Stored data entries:
--- START ---

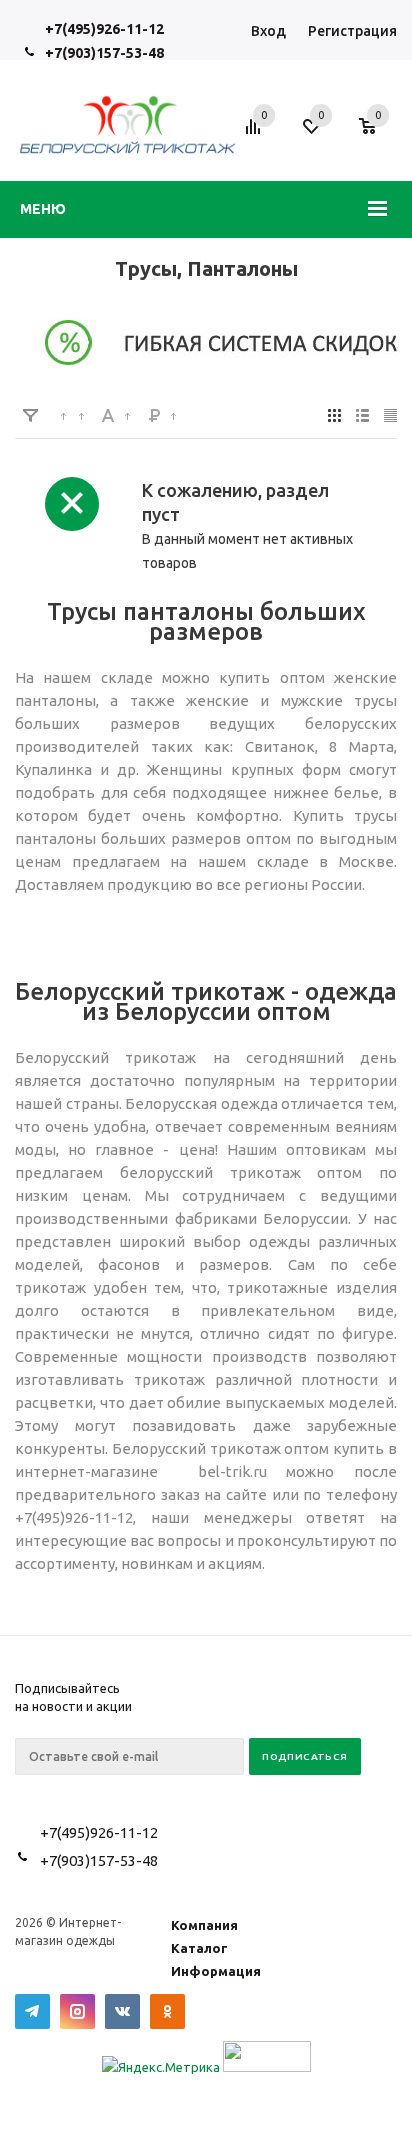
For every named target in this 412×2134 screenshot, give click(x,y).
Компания (204, 1925)
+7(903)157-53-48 (104, 53)
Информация (216, 1971)
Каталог (199, 1948)
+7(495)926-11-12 (104, 29)
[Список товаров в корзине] (377, 137)
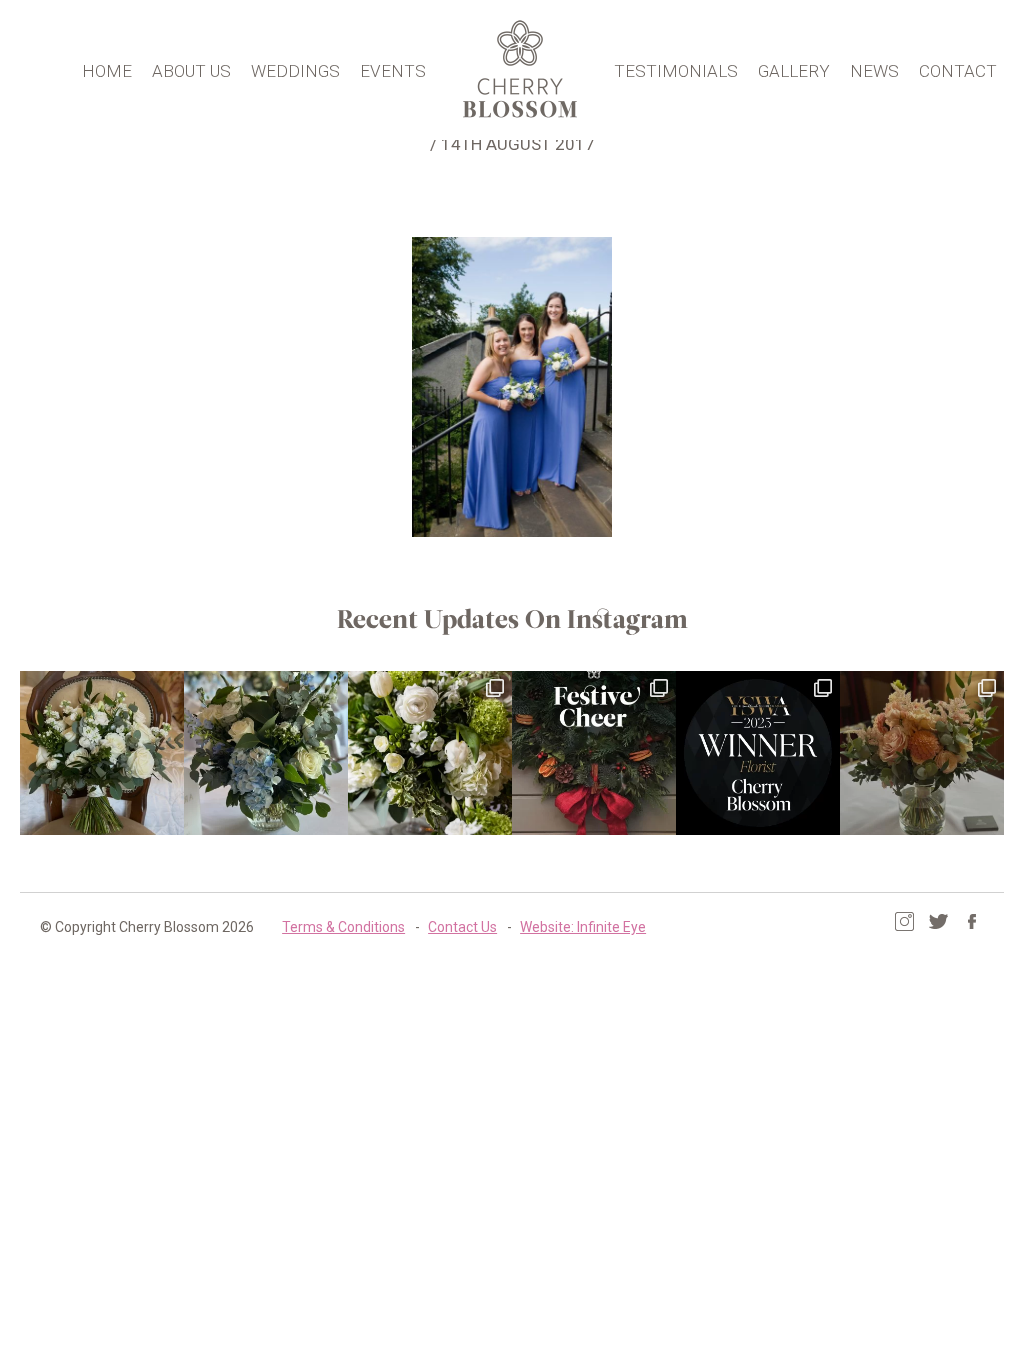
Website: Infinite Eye (583, 927)
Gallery (794, 71)
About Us (191, 71)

--- END ---

All entries are to be retyped exactly. Omit any embedded images.

For every named target in this 412×2134 screenshot, give click(x,y).
Компания (204, 1925)
+7(903)157-53-48 (104, 53)
Информация (216, 1971)
Каталог (199, 1948)
+7(495)926-11-12 (104, 29)
[Список товаров в корзине] (377, 137)
Website: Infinite Eye (583, 927)
Gallery (794, 71)
About Us (191, 71)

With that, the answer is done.